**The problem**. Filter the entries and keep only the lines where the string "input" appears.

**Source information**.
┌──

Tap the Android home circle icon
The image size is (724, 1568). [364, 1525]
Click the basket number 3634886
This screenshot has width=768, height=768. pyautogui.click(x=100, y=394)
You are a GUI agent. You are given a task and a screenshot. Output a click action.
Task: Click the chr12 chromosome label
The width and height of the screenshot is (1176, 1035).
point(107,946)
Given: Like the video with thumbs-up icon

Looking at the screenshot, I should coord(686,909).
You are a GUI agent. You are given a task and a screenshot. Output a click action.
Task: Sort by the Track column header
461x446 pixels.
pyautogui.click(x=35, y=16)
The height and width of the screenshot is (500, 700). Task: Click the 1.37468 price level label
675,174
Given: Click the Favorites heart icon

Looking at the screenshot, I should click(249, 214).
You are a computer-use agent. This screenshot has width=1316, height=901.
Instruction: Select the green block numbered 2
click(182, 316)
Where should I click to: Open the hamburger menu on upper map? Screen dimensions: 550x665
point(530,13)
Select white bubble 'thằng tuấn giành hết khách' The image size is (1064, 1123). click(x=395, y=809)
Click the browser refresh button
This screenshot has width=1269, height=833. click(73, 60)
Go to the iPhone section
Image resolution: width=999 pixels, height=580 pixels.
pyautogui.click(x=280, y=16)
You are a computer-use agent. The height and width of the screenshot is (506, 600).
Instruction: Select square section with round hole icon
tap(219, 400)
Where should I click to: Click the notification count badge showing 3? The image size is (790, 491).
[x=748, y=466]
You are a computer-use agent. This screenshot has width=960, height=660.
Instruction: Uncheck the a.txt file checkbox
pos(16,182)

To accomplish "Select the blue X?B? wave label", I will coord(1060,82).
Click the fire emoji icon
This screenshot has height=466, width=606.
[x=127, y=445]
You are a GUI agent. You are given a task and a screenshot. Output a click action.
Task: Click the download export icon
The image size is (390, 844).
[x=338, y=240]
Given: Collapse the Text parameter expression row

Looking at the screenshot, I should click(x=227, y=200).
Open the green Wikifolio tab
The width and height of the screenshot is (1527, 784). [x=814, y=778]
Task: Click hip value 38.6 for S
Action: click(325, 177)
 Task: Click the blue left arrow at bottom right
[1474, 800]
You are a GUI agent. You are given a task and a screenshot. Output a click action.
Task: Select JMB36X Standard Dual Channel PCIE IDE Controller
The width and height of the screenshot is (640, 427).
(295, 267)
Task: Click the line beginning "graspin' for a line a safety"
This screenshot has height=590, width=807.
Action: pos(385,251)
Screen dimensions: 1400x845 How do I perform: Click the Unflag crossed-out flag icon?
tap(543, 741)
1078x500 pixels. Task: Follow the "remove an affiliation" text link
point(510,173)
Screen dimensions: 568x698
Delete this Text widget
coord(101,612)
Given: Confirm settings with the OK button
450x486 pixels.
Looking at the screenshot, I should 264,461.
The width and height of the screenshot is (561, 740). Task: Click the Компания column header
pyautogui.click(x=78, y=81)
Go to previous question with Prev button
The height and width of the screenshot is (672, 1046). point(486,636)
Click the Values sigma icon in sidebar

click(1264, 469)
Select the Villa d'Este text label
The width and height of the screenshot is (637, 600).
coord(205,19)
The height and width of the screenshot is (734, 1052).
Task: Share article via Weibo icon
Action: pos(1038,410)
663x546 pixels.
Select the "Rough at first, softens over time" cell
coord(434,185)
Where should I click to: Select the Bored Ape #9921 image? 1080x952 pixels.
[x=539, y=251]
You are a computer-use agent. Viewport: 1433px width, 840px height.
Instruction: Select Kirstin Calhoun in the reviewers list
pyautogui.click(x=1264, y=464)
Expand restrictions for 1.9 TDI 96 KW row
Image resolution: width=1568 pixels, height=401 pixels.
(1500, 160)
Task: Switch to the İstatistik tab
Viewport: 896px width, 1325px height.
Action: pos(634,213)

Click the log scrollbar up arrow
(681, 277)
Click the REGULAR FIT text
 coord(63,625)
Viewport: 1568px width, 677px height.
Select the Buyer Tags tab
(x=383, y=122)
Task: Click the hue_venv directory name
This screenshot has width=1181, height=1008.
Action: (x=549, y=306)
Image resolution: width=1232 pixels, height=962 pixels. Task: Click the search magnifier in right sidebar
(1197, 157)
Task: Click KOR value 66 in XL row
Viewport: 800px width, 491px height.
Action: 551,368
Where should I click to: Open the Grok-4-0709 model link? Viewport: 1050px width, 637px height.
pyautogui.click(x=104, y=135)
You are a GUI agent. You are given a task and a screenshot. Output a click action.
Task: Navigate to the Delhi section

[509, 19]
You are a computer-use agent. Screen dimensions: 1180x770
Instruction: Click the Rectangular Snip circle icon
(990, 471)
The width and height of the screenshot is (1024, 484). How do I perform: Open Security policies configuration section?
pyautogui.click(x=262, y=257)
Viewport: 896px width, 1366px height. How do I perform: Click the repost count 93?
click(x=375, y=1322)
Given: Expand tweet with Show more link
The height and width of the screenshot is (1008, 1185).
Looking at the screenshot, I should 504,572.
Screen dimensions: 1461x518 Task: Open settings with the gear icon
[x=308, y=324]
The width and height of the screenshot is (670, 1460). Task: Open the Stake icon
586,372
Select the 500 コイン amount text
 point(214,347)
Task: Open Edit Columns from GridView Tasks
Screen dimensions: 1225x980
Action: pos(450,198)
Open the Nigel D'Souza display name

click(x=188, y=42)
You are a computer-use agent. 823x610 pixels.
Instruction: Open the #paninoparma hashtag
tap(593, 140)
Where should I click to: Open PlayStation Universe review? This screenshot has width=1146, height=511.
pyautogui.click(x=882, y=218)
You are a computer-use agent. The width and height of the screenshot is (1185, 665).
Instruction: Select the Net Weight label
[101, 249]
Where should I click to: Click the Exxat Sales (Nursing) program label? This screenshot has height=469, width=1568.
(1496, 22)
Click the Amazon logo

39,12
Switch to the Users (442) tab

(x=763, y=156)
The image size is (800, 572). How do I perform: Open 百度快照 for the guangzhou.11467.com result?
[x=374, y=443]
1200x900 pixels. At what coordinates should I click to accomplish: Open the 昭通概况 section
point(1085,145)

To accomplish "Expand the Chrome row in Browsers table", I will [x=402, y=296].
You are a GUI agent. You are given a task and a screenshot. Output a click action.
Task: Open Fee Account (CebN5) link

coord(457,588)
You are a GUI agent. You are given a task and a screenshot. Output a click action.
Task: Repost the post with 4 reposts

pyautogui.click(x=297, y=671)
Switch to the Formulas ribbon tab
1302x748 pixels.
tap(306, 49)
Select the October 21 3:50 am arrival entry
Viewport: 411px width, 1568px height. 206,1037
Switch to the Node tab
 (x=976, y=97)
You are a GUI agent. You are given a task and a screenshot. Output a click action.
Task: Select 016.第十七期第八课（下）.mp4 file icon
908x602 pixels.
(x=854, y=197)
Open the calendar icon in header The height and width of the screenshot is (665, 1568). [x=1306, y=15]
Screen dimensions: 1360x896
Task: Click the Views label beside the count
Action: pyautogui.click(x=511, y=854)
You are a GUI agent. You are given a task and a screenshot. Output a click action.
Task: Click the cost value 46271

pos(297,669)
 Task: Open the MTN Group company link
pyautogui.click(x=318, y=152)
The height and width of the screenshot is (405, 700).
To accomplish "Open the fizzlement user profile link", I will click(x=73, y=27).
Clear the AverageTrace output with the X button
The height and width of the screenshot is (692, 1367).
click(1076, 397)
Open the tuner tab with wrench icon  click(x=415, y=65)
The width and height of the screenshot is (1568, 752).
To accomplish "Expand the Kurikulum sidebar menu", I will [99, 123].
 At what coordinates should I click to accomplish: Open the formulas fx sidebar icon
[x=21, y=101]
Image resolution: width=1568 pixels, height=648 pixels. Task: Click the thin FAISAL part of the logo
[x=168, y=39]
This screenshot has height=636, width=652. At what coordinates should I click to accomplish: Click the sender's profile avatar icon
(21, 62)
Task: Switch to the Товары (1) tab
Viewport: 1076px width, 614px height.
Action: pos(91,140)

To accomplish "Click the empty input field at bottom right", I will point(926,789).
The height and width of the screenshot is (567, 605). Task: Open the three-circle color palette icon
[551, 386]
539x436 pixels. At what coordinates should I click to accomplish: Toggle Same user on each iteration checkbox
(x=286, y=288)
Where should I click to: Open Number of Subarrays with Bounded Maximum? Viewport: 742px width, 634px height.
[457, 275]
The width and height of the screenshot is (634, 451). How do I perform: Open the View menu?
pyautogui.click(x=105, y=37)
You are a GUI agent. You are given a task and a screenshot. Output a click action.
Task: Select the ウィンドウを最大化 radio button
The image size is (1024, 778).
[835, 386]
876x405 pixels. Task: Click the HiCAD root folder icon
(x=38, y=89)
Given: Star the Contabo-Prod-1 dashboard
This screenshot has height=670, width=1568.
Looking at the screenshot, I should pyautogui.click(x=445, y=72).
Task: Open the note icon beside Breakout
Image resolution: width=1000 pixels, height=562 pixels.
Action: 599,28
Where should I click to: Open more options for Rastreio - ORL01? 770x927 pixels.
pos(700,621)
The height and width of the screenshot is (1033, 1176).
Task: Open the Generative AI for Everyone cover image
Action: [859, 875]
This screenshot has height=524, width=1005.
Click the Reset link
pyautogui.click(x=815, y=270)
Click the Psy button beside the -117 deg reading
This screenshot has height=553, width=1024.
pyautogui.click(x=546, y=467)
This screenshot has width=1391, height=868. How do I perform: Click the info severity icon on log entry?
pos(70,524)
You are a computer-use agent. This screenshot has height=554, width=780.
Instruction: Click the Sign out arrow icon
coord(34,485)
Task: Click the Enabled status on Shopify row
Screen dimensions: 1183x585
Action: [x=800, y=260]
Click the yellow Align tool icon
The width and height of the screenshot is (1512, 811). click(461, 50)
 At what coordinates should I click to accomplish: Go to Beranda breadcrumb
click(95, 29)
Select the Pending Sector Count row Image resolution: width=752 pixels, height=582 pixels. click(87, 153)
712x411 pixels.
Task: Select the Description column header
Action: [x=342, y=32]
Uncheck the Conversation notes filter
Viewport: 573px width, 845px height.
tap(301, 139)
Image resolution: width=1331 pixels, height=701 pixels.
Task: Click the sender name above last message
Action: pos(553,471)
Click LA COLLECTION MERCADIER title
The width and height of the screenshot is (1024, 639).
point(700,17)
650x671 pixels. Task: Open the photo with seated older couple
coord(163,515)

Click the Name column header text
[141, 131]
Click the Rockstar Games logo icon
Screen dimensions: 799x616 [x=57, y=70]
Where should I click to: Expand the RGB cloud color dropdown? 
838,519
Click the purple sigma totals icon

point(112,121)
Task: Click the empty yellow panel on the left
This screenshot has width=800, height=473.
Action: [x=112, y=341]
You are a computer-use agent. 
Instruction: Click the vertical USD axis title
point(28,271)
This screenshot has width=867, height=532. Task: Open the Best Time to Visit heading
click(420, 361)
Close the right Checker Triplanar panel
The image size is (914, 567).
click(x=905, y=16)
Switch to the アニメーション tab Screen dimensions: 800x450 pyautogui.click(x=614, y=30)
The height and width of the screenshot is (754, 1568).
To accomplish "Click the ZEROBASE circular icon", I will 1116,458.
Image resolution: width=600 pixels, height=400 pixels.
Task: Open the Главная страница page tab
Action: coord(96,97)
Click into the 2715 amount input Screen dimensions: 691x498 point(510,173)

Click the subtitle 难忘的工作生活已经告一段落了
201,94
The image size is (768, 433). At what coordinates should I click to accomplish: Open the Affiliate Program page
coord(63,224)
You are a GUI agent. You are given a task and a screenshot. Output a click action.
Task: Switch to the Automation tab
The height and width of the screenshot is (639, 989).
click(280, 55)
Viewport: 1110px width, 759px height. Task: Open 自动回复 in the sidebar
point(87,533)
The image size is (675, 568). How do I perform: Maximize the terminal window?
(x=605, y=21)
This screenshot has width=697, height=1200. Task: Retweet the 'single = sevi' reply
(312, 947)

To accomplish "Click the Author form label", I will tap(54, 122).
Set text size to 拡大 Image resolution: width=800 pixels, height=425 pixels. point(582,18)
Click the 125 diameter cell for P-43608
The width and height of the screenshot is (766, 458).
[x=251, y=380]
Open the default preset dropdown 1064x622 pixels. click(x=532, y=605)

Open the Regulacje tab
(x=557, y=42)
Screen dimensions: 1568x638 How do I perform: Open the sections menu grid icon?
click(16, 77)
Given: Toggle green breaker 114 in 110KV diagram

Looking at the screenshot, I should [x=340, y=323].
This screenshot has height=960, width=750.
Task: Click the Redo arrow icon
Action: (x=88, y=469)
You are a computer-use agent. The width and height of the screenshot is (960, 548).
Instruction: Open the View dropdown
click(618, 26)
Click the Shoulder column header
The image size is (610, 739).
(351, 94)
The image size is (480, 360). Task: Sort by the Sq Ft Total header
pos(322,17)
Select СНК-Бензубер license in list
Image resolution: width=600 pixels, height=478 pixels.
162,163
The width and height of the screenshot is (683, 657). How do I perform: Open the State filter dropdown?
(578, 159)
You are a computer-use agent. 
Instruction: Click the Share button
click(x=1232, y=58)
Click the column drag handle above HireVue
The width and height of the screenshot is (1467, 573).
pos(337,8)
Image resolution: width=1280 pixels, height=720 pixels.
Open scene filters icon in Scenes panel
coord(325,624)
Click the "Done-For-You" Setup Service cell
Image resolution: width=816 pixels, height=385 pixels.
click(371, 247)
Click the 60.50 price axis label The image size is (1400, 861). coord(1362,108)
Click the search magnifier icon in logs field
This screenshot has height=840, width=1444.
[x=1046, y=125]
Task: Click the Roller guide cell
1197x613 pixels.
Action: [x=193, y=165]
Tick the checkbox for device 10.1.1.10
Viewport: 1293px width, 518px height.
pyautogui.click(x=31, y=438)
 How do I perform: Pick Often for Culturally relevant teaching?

└──

**Final answer**.
To accomplish "Click the empty input field at bottom right", I will point(926,789).
Click into the 2715 amount input Screen dimensions: 691x498 point(510,173)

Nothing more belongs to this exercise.